Title: Jedi Mind Tricks
Post by: jedimaster on November 23, 2014, 06:49:28 PM
Got over a bit of a hurdle today.  My uBPDw had her foot surgery this week and needed to go out today.  It was the first time in about three weeks that we have spent an extended time together, in the car and away from the house.  I was extremely apprehensive, but it seemed to go well.  She seems to be trying to sort out some of the stuff she has been dealing with lately, but in a more gentle way.  She is still trapped in her own reality and is still convinced all our issues would go away if I could just get myself straightened out.  Today I listened, but didn't even attempt to refute or comment directly on anything she said regarding me.  I just did my best to express sympathy with what she was feeling without accepting blame or responsibility for any of it.  It is strange to see how she responds positively to validating her feelings, even while I'm specifically avoiding comment on the thing she just accused me of.  It gives some insight into how the BPD mind works.

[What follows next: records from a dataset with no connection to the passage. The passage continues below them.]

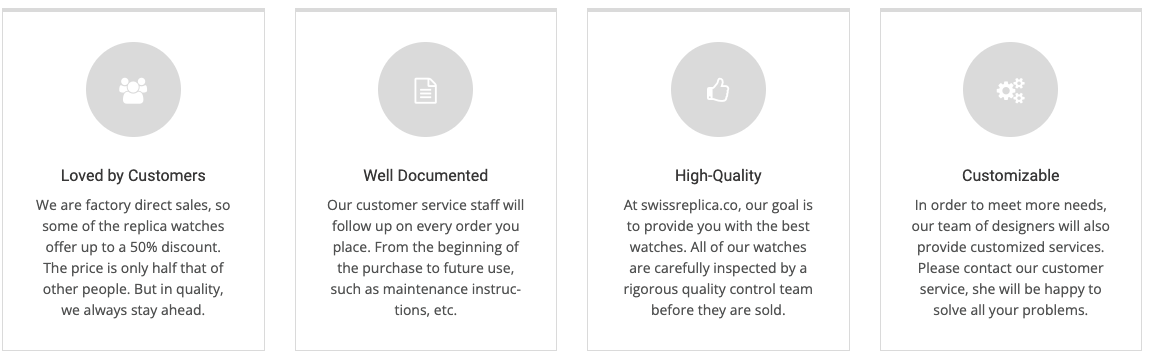This screenshot has height=362, width=1153.
Task: Select the gray circle above Customizable
Action: point(1010,90)
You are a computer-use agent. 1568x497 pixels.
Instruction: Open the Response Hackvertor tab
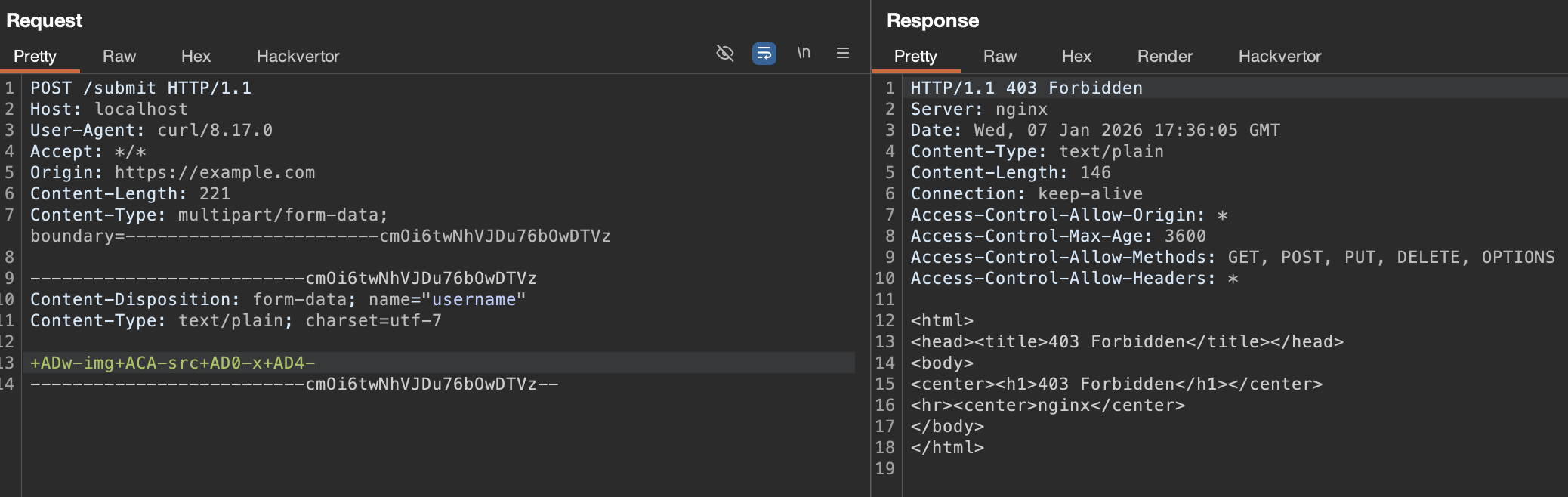click(x=1279, y=57)
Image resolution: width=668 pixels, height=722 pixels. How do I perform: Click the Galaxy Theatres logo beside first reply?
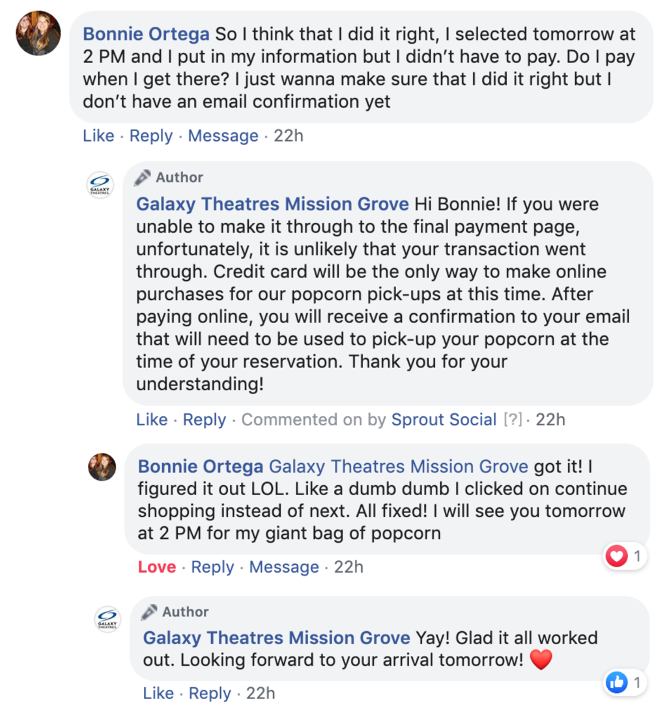click(x=100, y=185)

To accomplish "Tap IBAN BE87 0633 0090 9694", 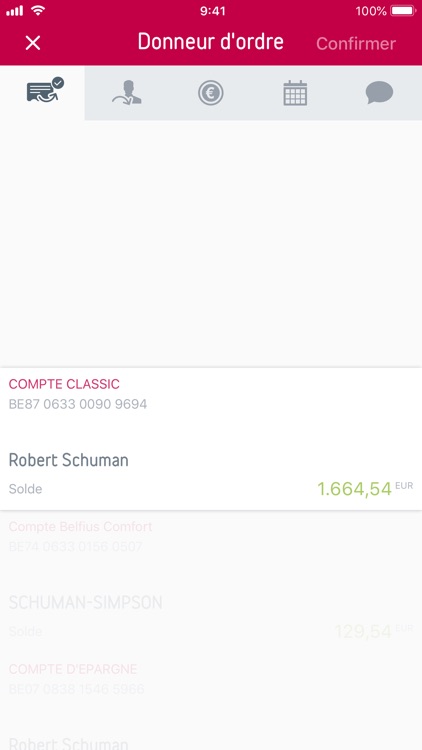I will (78, 404).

In my life outside this forum I'm a huge Star Wars fan and all my friends know it.  Lately I've been experimenting with using some visualization techniques to help me not JADE or react negatively to the comments my wife makes.  I've been distracting myself during her verbal attacks by imagining that I'm using the Force to avoid being emotionally impacted :)  I can visualize her attacks and comments being deflected and sliding right by me emotionally, while I am still hearing the words so I can listen to what she says.  Strange as it sounds, it really helped me allow her to say whatever she wanted to without it hurting me.  In the meantime, through "the Force" I focused on tuning into the pain she was feeling that was driving the negativity.

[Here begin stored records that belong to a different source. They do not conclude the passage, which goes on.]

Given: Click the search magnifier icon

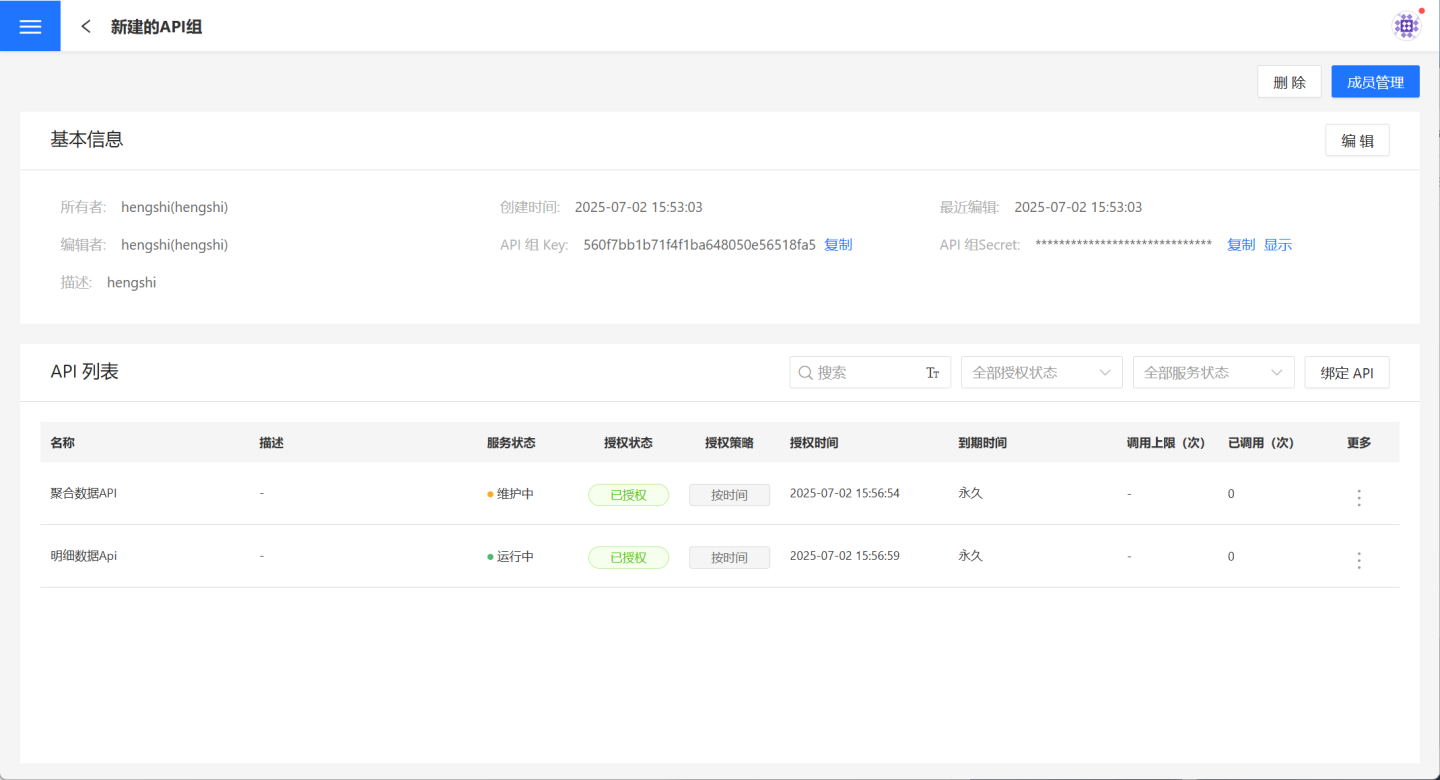Looking at the screenshot, I should coord(805,373).
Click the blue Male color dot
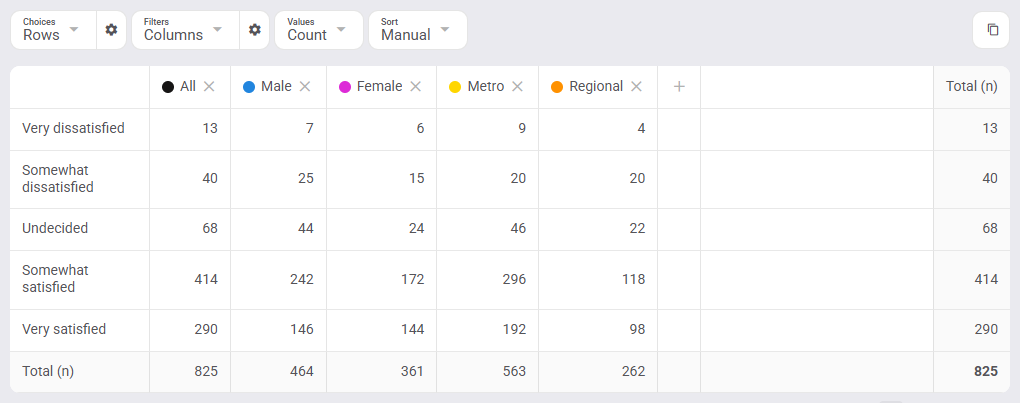1020x403 pixels. (248, 87)

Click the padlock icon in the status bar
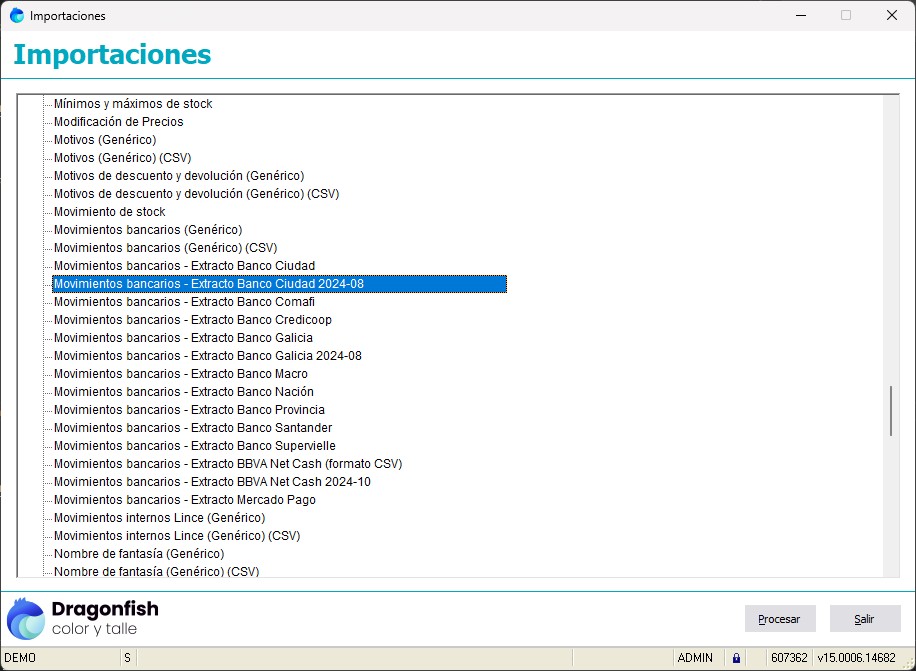click(737, 658)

By now I'm sure everyone on here is convinced I'm the one in the alternate universe  :)  But really I'm just exploring ways to detach and indulging myself in a little amusing distraction to keep my mind away from reacting to her attacks. 

I even came up with my own acronym-- JEDI: Just Empathize; Don't Internalize 

Jedi or not, after spending the day being mindful and "using the Force" to make sure the day went well, I am exhausted :)  I feel like Luke Skywalker after a hard day tramping around the swamp helping Yoda lift X-wings  :)

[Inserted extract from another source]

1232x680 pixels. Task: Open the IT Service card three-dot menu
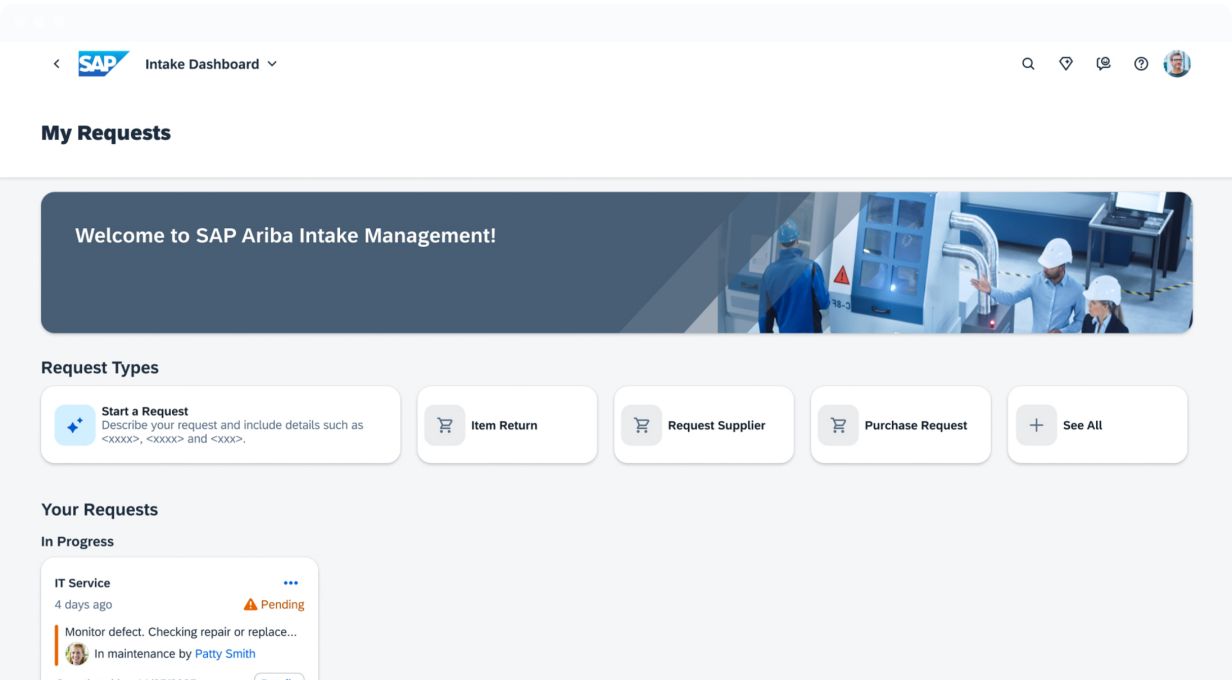tap(291, 583)
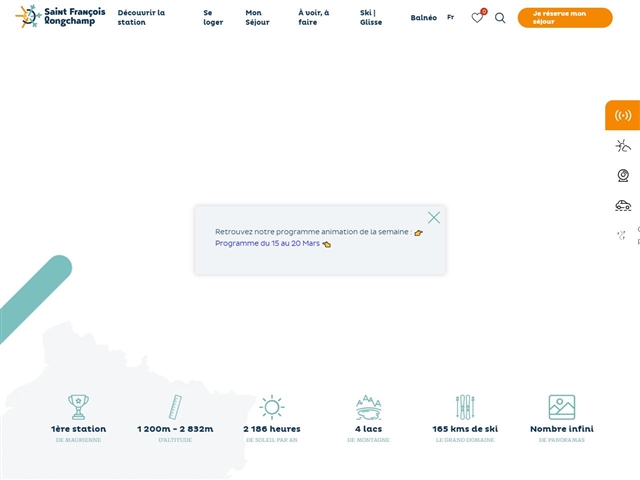Click the car access icon in sidebar
The width and height of the screenshot is (640, 480).
click(623, 206)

Title: Re: Jedi Mind Tricks
Post by: sadeyes on November 23, 2014, 10:19:11 PM
May the force be with you, jedimaster (sorry I couldn't resist:-) )

In all seriousness, I love that you're finding a way to depersonalize the comments. I've tried to think of similar ways of not talking the venom!


Title: Re: Jedi Mind Tricks
Post by: flowerpath on November 23, 2014, 11:30:53 PM
Thanks for the levity, jedimaster!  Glad this works for you!  I might just have to give these Jedi mind tricks a try! 


Title: Re: Jedi Mind Tricks
Post by: sweetheart on November 24, 2014, 05:44:01 AM
oh jedimaster,

What a lovely post it made me smile :) thank you for sharing it with us. Visualisation can be a really useful technique for all sorts of things. I am happy that it is helping you.

I know you are going to read this lots times, but... .' May the force be with you' 


Title: Re: Jedi Mind Tricks
Post by: waverider on November 24, 2014, 06:44:15 AM
Reading emotions and not the words is a basic step on the path to getting to grips with this. It also rids your emotions from the impulse to be reactive, but instead to reflect on what is really important. |iiii

This not natural and often takes an analogy like the one you use to help you stick to the principle.


Title: Re: Jedi Mind Tricks
Post by: Cat Familiar on November 24, 2014, 08:13:56 AM
Love the acronym. I'll remember that. Thanks *)


Title: Re: Jedi Mind Tricks
Post by: Jessica84 on November 24, 2014, 08:58:17 AM
I like the JEDI acronym. How do you not internalize?

Sometimes listening to the things he says feels like swallowing hot acid... and trying to look/act/feel as though nothing is bothering me. It's hard to look for the feelings when the words hurt.


Title: Re: Jedi Mind Tricks
Post by: waverider on November 24, 2014, 04:14:26 PM
I like the JEDI acronym. How do you not internalize?

Sometimes listening to the things he says feels like swallowing hot acid... and trying to look/act/feel as though nothing is bothering me. It's hard to look for the feelings when the words hurt.

Take off your partner hat and put on your carer hat in times like this. The danger of course is that the carer hat eventually becomes more comfortable than the partner hat.


Title: Re: Jedi Mind Tricks
Post by: Cat Familiar on November 24, 2014, 05:17:16 PM
Take off your partner hat and put on your carer hat in times like this. The danger of course is that the carer hat eventually becomes more comfortable than the partner hat.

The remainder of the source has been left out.